- [Required work]: For this listing, the lines between the one holding "Task: Select GST & Tax Liabilities heading" and the one holding "The width and", inclusive, must be set down exactly.

- [Entries provided]:

--

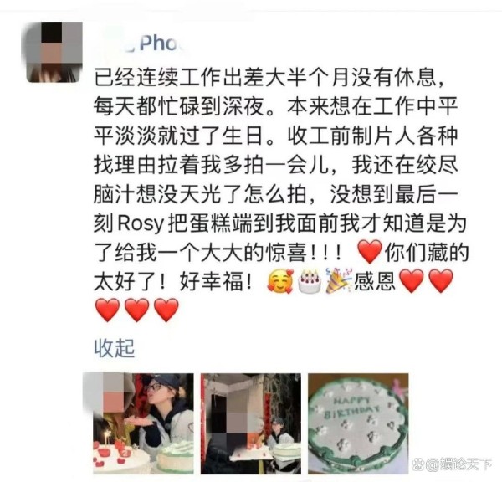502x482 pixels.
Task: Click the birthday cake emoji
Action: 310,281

--

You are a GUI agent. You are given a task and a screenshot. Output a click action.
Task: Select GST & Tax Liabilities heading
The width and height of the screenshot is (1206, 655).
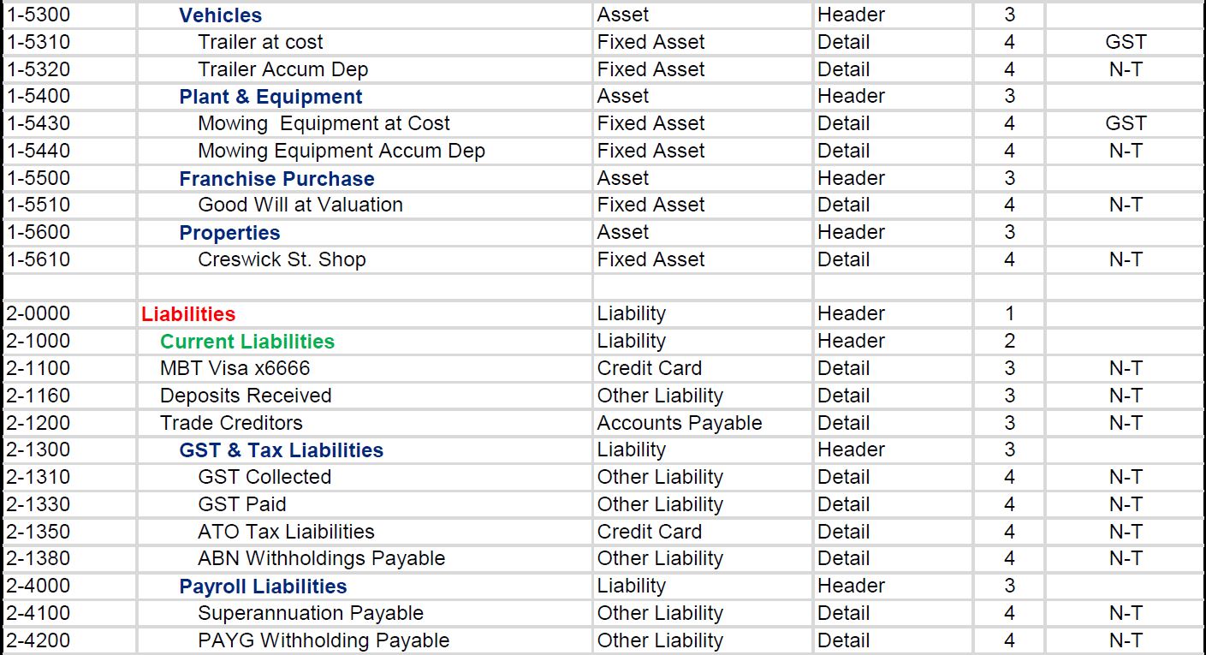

--

- [Solution to the problem]:
Task: Select GST & Tax Liabilities heading
The width and height of the screenshot is (1206, 655).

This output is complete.